(Records provided):
Content starts
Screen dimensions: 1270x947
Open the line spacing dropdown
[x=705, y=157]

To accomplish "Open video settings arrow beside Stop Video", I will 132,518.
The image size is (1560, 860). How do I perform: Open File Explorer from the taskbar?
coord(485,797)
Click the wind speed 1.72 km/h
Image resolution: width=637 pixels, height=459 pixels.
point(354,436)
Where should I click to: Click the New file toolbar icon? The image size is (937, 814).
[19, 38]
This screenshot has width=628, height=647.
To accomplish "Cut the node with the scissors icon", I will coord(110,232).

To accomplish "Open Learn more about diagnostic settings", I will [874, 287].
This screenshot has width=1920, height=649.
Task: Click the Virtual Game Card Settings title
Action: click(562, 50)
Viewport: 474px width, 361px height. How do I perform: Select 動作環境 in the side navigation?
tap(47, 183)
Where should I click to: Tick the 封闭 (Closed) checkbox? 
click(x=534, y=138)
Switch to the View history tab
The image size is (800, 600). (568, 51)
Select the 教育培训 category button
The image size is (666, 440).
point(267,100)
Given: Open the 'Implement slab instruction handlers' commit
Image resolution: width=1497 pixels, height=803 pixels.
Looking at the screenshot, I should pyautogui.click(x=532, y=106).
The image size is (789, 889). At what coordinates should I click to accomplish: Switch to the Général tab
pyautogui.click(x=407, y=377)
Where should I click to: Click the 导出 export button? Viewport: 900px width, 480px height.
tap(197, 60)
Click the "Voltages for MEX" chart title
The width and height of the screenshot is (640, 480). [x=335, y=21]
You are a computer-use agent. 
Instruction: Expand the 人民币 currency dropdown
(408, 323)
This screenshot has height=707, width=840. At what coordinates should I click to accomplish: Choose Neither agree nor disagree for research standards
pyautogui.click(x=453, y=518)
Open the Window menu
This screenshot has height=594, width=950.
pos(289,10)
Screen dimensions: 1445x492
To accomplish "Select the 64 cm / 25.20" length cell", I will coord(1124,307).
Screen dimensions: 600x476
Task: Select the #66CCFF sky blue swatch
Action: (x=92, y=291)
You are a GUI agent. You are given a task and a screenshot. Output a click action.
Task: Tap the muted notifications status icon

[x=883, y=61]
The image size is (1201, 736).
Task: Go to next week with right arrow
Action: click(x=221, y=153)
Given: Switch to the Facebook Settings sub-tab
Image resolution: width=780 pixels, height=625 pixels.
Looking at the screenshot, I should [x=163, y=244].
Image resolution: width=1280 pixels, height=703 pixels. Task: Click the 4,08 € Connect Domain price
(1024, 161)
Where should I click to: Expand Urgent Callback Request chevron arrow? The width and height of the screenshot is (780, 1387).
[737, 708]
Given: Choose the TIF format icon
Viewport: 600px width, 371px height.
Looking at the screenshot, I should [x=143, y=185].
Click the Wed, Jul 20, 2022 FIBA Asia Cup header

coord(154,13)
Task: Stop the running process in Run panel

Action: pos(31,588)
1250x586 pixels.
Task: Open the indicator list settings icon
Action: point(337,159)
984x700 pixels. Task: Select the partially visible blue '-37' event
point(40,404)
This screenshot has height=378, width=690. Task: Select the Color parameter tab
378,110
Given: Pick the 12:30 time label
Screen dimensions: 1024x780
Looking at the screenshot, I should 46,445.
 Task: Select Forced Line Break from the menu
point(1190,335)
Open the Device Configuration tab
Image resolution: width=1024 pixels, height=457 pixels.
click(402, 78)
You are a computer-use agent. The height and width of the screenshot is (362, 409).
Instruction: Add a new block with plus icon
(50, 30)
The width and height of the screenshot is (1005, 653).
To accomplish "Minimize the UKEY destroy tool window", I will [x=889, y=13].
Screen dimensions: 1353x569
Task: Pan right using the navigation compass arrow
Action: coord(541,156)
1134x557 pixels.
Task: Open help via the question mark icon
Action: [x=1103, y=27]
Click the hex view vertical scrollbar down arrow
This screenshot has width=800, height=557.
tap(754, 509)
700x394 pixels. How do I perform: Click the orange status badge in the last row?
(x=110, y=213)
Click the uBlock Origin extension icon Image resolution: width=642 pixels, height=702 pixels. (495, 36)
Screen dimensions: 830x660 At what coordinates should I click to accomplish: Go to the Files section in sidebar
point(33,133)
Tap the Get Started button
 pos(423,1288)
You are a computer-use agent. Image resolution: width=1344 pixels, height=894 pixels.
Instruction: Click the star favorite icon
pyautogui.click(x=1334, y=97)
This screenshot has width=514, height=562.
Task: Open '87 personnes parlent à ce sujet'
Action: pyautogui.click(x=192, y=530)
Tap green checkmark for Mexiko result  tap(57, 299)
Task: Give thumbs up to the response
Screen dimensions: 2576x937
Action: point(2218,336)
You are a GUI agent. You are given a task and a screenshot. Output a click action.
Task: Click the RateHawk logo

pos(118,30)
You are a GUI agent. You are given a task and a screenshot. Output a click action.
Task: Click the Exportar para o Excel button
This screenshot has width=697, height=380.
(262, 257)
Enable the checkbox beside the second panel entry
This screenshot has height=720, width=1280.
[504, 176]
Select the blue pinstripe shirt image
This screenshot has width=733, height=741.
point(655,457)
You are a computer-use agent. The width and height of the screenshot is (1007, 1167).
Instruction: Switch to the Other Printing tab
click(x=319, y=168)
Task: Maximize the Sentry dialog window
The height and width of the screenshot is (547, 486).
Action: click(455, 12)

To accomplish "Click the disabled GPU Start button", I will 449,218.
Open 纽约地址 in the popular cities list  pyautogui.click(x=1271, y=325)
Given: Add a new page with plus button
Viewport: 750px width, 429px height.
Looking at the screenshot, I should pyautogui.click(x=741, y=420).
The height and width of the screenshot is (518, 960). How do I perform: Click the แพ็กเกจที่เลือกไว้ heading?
Content ends
One exact transcript of the whole listing is the expected answer.

(Finished task):
Screen dimensions: 1270x947
Open the line spacing dropdown
[x=705, y=157]

To accomplish "Open video settings arrow beside Stop Video", I will 132,518.
The image size is (1560, 860). How do I perform: Open File Explorer from the taskbar?
coord(485,797)
Click the wind speed 1.72 km/h
Image resolution: width=637 pixels, height=459 pixels.
point(354,436)
Where should I click to: Click the New file toolbar icon? The image size is (937, 814).
[19, 38]
This screenshot has width=628, height=647.
To accomplish "Cut the node with the scissors icon", I will coord(110,232).

To accomplish "Open Learn more about diagnostic settings", I will [874, 287].
This screenshot has width=1920, height=649.
Task: Click the Virtual Game Card Settings title
Action: click(562, 50)
Viewport: 474px width, 361px height. How do I perform: Select 動作環境 in the side navigation?
tap(47, 183)
Where should I click to: Tick the 封闭 (Closed) checkbox? 
click(x=534, y=138)
Switch to the View history tab
The image size is (800, 600). (568, 51)
Select the 教育培训 category button
The image size is (666, 440).
point(267,100)
Given: Open the 'Implement slab instruction handlers' commit
Image resolution: width=1497 pixels, height=803 pixels.
Looking at the screenshot, I should pyautogui.click(x=532, y=106).
The image size is (789, 889). At what coordinates should I click to accomplish: Switch to the Général tab
pyautogui.click(x=407, y=377)
Where should I click to: Click the 导出 export button? Viewport: 900px width, 480px height.
tap(197, 60)
Click the "Voltages for MEX" chart title
The width and height of the screenshot is (640, 480). [x=335, y=21]
You are a computer-use agent. 
Instruction: Expand the 人民币 currency dropdown
(408, 323)
This screenshot has height=707, width=840. At what coordinates should I click to accomplish: Choose Neither agree nor disagree for research standards
pyautogui.click(x=453, y=518)
Open the Window menu
This screenshot has height=594, width=950.
pos(289,10)
Screen dimensions: 1445x492
To accomplish "Select the 64 cm / 25.20" length cell", I will coord(1124,307).
Screen dimensions: 600x476
Task: Select the #66CCFF sky blue swatch
Action: (x=92, y=291)
You are a GUI agent. You are given a task and a screenshot. Output a click action.
Task: Tap the muted notifications status icon

[x=883, y=61]
The image size is (1201, 736).
Task: Go to next week with right arrow
Action: click(x=221, y=153)
Given: Switch to the Facebook Settings sub-tab
Image resolution: width=780 pixels, height=625 pixels.
Looking at the screenshot, I should [x=163, y=244].
Image resolution: width=1280 pixels, height=703 pixels. Task: Click the 4,08 € Connect Domain price
(1024, 161)
Where should I click to: Expand Urgent Callback Request chevron arrow? The width and height of the screenshot is (780, 1387).
[737, 708]
Given: Choose the TIF format icon
Viewport: 600px width, 371px height.
Looking at the screenshot, I should [x=143, y=185].
Click the Wed, Jul 20, 2022 FIBA Asia Cup header

coord(154,13)
Task: Stop the running process in Run panel

Action: pos(31,588)
1250x586 pixels.
Task: Open the indicator list settings icon
Action: point(337,159)
984x700 pixels. Task: Select the partially visible blue '-37' event
point(40,404)
This screenshot has height=378, width=690. Task: Select the Color parameter tab
378,110
Given: Pick the 12:30 time label
Screen dimensions: 1024x780
Looking at the screenshot, I should 46,445.
 Task: Select Forced Line Break from the menu
point(1190,335)
Open the Device Configuration tab
Image resolution: width=1024 pixels, height=457 pixels.
click(402, 78)
You are a computer-use agent. The height and width of the screenshot is (362, 409).
Instruction: Add a new block with plus icon
(50, 30)
The width and height of the screenshot is (1005, 653).
To accomplish "Minimize the UKEY destroy tool window", I will [x=889, y=13].
Screen dimensions: 1353x569
Task: Pan right using the navigation compass arrow
Action: coord(541,156)
1134x557 pixels.
Task: Open help via the question mark icon
Action: [x=1103, y=27]
Click the hex view vertical scrollbar down arrow
This screenshot has width=800, height=557.
tap(754, 509)
700x394 pixels. How do I perform: Click the orange status badge in the last row?
(x=110, y=213)
Click the uBlock Origin extension icon Image resolution: width=642 pixels, height=702 pixels. (495, 36)
Screen dimensions: 830x660 At what coordinates should I click to accomplish: Go to the Files section in sidebar
point(33,133)
Tap the Get Started button
 pos(423,1288)
You are a computer-use agent. Image resolution: width=1344 pixels, height=894 pixels.
Instruction: Click the star favorite icon
pyautogui.click(x=1334, y=97)
This screenshot has width=514, height=562.
Task: Open '87 personnes parlent à ce sujet'
Action: pyautogui.click(x=192, y=530)
Tap green checkmark for Mexiko result  tap(57, 299)
Task: Give thumbs up to the response
Screen dimensions: 2576x937
Action: point(2218,336)
You are a GUI agent. You are given a task and a screenshot. Output a click action.
Task: Click the RateHawk logo

pos(118,30)
You are a GUI agent. You are given a task and a screenshot. Output a click action.
Task: Click the Exportar para o Excel button
This screenshot has width=697, height=380.
(262, 257)
Enable the checkbox beside the second panel entry
This screenshot has height=720, width=1280.
[504, 176]
Select the blue pinstripe shirt image
This screenshot has width=733, height=741.
point(655,457)
You are a computer-use agent. The width and height of the screenshot is (1007, 1167).
Instruction: Switch to the Other Printing tab
click(x=319, y=168)
Task: Maximize the Sentry dialog window
The height and width of the screenshot is (547, 486).
Action: click(455, 12)

To accomplish "Click the disabled GPU Start button", I will 449,218.
Open 纽约地址 in the popular cities list  pyautogui.click(x=1271, y=325)
Given: Add a new page with plus button
Viewport: 750px width, 429px height.
Looking at the screenshot, I should pyautogui.click(x=741, y=420).
The height and width of the screenshot is (518, 960). How do I perform: Click the แพ็กเกจที่เลือกไว้ heading?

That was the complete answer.